There is every sign that China too, despite its large state sector, must embark on depression and war to solve its crisis. Chinese imperialism can only survive at the expense of attacking its workers and those of its trading partners. This creates the conditions for international solidarity between the workers in China and its trading partners including the BRICS who refuse to pay for capitalism’s crisis. Such class solidarity demands a program and a party that can lead resistance to the deepening austerity and open the road to a socialist solution to end capitalism’s terminal crisis.

Transitional Program for workers power

Capitalism can survive only by destroying social value and the ecology to sustain it by means of depressions and wars.

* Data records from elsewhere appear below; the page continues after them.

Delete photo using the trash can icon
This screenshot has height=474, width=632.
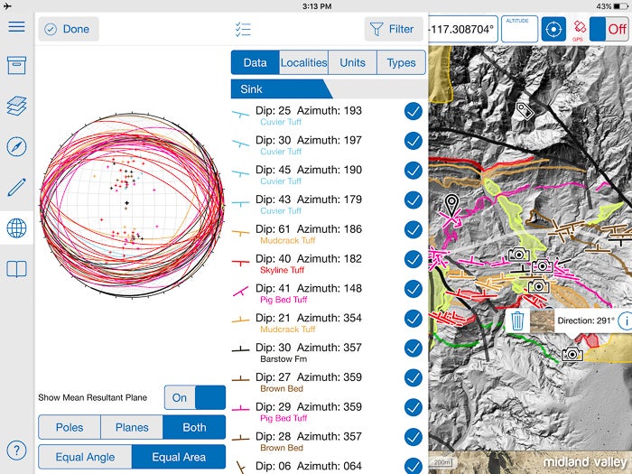pyautogui.click(x=517, y=321)
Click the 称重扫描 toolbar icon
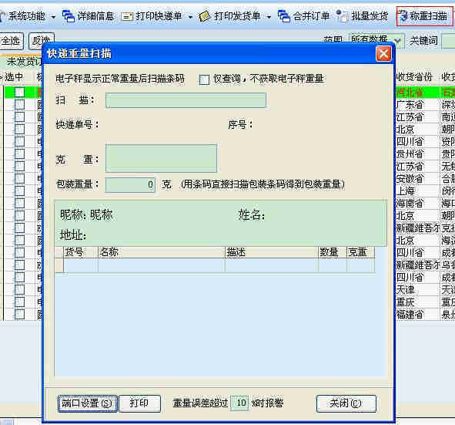Image resolution: width=455 pixels, height=425 pixels. point(403,15)
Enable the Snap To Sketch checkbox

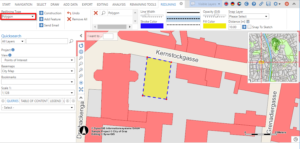pyautogui.click(x=249, y=27)
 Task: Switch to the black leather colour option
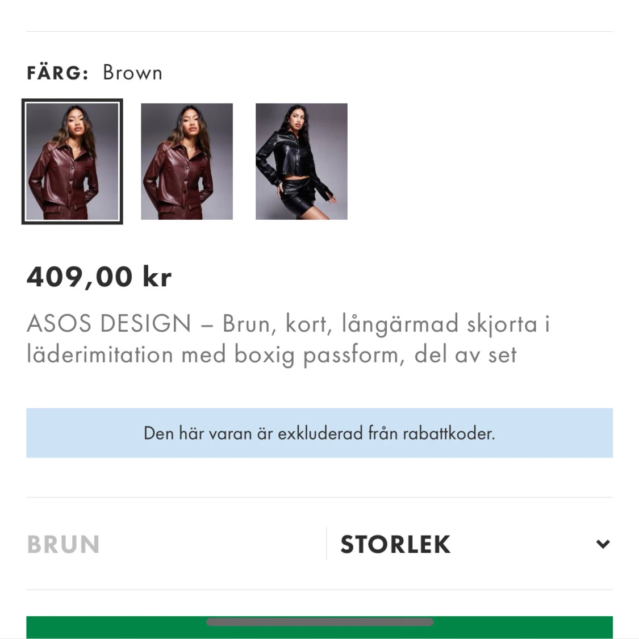[301, 161]
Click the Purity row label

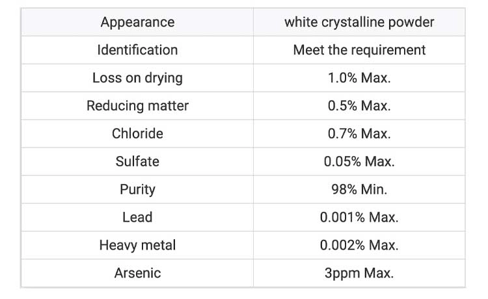coord(137,189)
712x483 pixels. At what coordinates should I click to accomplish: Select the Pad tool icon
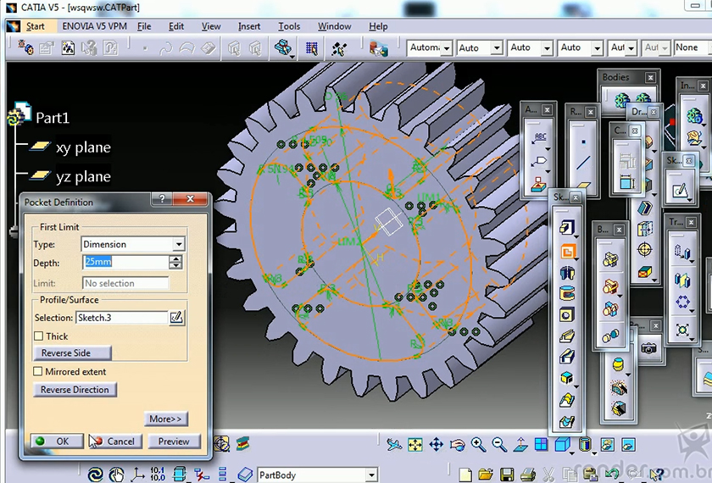click(x=565, y=227)
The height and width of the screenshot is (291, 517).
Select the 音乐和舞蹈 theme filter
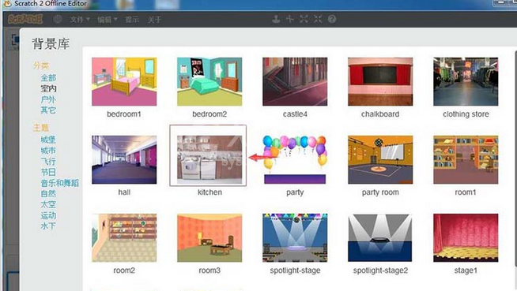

This means inter-imperialist rivalry to grab what is left before the ecology collapses. The increasing tension between the two big blocs of imperialist powers led by the US and China already causes many proxy wars any of which can break out into a spiralling Third World War.

The task of the Marxist Party with a Transitional Program is to guide the working class in struggle from the urgent immediate demands to stop paying for the bosses’ crisis stating clearly in advance that this will require a struggle for power that must end in either a workers revolution or capitalist counter-revolution. The program is therefore summed up as ‘preparing for power’.

We must resist being dragged into a proxy wars that are breaking out everywhere and in a Third World War. We resist wars by opposing drafts, and calling for soldiers to refuse to fight.We must resist all attacks on our jobs, wages and living standards. We will learn quickly that this means workers taking control of production through strikes and occupations.

To do this we need to organise strike committees and to defend occupations with armed pickets. Movements to stop ecological destruction will also require mass pickets and strikes.This will pose the question of who rules the state and society. Will it be the working masses or the tiny ruling class and its mercenaries? The state forces will attempt to smash strikes, occupations and pickets to destroy revolution at all costs.

This struggle for power can be resolved only by a revolutionary seizure of power or a fascist counter-revolution. We are for the victorious revolution and a Workers Government! A Workers Government based on workers councils and militias will have the power to act quickly to stop capitalist destruction of the world economy and ecology. The market will be replaced by democratic plans that uses workers control over production, distribution and exchange to plan production for our basic needs including the survival of species threatened with extinction; replacing carbon extraction with renewable energy; closing down nuclear plants; etc.

None of this will be possible unless the revolution is global. The world-wide proletariat needs to overcome the divisions between nations, employed and unemployed, between ethnicities, cultures and religions etc., which are all created by the bosses to divide and rule us. We need to link local, national and international struggles to defeat the power of the imperialist ruling classes. There can be no such thing as socialism in one country in a capitalist world!
In every country there needs to be a Marxist party that is part of a world party of socialism to raise the red flag of Marxism and the Transitional Program for world socialist revolution!

Our best hope is that the Chinese crisis of falling profits will meet with the resistance of the 1 billion workers which, as the vanguard of the multi-billion workers of the world, will lead the fight for an international socialist revolution to stop the destruction of our civilisation and ecology and rescue humans and many other species from imminent extinction!